• _CONSEGNA A_
Trascrivi senza alcuna modifica il passo del testo sulla persecuzione della Chiesa che va da "E stata perseguitata" fino a "Cristo nella storia.".

E dunque un fatto certo, che la nostra Chiesa sia stata perseguitata
negli ultimi tre anni. Ma ancora più importante è considerare
le ragioni per cui è stata perseguitata. Non è stato perseguitato
un qualche sacerdote, né è stata attaccata una qualche istituzione.
E stata perseguitata e attaccata quella parte della Chiesa che
si è messa dalla parte del popolo povero e si è levata in sua
difesa. E dì nuovo troviamo in questi fatti la chiave che ci consente
di comprendere la persecuzione della Chiesa: i poveri. Sono nuovamente
i poveri, che ci fanno capire quel che è realmente accaduto. E
per questo, la Chiesa ha cominciato a comprendere la persecuzione
proprio a partire dai poveri. La persecuzione è stata provocata
dalla difesa dei poveri ed essa pure null'altro è se non farsi
carico del destino dei poveri. La vera persecuzione è stata indirizzata
verso il popolo povero, che è oggi il corpo di Cristo nella storia.

• _CONSEGNA B_
Conta le righe delle voci in cui compare la stringa "Best", tenendo conto di maiuscole e minuscole, e rispondi soltanto con il numero.

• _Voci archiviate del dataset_

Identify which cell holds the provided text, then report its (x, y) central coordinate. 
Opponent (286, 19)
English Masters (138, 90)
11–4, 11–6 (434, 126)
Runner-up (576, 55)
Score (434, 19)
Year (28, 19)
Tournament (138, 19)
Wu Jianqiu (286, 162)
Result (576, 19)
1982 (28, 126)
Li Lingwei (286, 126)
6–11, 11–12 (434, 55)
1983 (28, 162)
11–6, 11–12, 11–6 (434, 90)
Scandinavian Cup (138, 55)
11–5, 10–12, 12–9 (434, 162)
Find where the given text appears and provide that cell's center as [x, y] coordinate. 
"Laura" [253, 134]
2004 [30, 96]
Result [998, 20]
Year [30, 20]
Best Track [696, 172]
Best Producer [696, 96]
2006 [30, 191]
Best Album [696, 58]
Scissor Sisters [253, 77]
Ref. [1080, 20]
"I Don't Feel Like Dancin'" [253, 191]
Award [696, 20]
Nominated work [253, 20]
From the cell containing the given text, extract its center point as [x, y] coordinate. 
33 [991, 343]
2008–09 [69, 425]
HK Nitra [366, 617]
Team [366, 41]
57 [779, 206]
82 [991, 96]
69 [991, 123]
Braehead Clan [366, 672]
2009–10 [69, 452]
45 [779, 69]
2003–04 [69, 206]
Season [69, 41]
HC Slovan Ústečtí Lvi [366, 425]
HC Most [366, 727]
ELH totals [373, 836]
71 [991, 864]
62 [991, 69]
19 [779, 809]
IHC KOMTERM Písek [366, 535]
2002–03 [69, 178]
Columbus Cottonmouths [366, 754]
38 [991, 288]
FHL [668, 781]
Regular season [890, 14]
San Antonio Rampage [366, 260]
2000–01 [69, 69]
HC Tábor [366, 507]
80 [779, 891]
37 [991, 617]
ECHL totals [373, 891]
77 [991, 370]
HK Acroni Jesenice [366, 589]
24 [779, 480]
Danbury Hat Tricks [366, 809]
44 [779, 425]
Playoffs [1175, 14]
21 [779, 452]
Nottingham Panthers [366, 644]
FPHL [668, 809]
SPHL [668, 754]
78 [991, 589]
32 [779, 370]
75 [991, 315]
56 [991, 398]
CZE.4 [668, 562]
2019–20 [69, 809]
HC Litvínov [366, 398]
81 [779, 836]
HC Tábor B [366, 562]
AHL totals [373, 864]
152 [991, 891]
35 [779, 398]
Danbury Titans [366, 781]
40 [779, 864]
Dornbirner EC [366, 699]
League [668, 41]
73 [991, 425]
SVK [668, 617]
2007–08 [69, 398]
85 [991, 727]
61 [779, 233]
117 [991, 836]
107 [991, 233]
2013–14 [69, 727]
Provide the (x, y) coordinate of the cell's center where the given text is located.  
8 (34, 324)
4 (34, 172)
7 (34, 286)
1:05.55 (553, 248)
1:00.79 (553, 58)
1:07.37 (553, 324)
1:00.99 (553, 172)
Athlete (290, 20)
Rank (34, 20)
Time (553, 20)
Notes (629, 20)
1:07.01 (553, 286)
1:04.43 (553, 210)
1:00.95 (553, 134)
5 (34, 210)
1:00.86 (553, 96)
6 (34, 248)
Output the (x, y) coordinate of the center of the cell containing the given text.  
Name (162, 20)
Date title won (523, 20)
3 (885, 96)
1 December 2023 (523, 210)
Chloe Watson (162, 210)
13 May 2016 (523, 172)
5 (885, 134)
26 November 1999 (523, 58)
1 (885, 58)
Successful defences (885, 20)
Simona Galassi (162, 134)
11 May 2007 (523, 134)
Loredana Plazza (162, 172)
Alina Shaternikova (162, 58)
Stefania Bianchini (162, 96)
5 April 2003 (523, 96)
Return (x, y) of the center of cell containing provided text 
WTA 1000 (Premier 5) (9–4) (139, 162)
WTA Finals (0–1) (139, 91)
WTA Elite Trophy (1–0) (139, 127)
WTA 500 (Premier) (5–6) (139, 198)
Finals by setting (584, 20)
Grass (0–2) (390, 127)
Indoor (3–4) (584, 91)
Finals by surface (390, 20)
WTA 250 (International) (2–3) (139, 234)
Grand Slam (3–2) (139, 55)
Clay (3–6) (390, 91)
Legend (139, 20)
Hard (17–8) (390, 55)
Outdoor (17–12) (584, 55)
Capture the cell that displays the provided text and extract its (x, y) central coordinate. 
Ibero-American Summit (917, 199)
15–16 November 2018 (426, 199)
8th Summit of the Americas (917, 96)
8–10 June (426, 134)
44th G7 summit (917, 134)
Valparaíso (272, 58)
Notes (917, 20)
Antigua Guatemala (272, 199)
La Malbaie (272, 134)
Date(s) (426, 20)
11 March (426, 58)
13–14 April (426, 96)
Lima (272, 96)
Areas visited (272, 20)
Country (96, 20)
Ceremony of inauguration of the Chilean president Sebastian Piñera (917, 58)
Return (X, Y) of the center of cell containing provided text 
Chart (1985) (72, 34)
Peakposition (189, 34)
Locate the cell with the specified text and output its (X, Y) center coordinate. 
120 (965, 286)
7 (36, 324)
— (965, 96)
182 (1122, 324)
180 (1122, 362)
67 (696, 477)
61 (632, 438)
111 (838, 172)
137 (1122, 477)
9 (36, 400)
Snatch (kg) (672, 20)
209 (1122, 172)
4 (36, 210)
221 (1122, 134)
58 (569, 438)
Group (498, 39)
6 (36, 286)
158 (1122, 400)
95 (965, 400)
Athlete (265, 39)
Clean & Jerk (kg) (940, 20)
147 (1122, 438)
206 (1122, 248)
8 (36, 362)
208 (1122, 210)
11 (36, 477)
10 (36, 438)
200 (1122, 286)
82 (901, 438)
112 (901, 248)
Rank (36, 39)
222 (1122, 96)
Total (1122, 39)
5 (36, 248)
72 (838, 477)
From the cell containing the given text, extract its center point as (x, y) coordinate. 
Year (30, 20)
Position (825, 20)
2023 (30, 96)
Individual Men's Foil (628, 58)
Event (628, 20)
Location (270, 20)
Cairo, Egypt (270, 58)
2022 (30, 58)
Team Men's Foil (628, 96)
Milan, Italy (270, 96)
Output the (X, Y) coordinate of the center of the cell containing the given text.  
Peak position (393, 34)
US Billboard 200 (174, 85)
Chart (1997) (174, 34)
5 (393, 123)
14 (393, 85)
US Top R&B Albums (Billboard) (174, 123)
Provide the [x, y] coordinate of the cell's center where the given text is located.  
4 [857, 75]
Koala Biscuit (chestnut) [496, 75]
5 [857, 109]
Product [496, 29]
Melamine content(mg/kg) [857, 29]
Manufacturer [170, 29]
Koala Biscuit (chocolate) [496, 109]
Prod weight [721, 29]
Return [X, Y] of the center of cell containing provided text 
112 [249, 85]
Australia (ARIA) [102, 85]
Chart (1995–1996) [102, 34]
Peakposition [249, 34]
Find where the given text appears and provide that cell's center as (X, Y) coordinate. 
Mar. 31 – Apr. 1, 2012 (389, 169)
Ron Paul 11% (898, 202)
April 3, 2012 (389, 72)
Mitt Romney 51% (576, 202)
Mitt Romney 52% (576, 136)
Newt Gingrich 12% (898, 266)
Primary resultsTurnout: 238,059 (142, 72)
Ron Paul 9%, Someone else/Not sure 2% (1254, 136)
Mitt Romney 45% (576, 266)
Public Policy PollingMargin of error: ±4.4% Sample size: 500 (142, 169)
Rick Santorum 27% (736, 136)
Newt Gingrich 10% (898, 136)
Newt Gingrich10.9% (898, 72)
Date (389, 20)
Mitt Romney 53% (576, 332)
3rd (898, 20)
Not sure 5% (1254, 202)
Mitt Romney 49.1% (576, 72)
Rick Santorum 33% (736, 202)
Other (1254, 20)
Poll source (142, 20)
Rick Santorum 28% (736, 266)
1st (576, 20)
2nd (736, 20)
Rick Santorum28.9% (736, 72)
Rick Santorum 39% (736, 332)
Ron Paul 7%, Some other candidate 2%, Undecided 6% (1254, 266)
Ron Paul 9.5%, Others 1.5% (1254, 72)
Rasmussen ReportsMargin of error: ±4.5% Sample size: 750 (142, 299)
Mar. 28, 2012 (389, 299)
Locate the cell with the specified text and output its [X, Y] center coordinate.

• _SOLUZIONE A_
E stata perseguitata e attaccata quella parte della Chiesa che
si è messa dalla parte del popolo povero e si è levata in sua
difesa. E dì nuovo troviamo in questi fatti la chiave che ci consente
di comprendere la persecuzione della Chiesa: i poveri. Sono nuovamente
i poveri, che ci fanno capire quel che è realmente accaduto. E
per questo, la Chiesa ha cominciato a comprendere la persecuzione
proprio a partire dai poveri. La persecuzione è stata provocata
dalla difesa dei poveri ed essa pure null'altro è se non farsi
carico del destino dei poveri. La vera persecuzione è stata indirizzata
verso il popolo povero, che è oggi il corpo di Cristo nella storia.

• _SOLUZIONE B_
3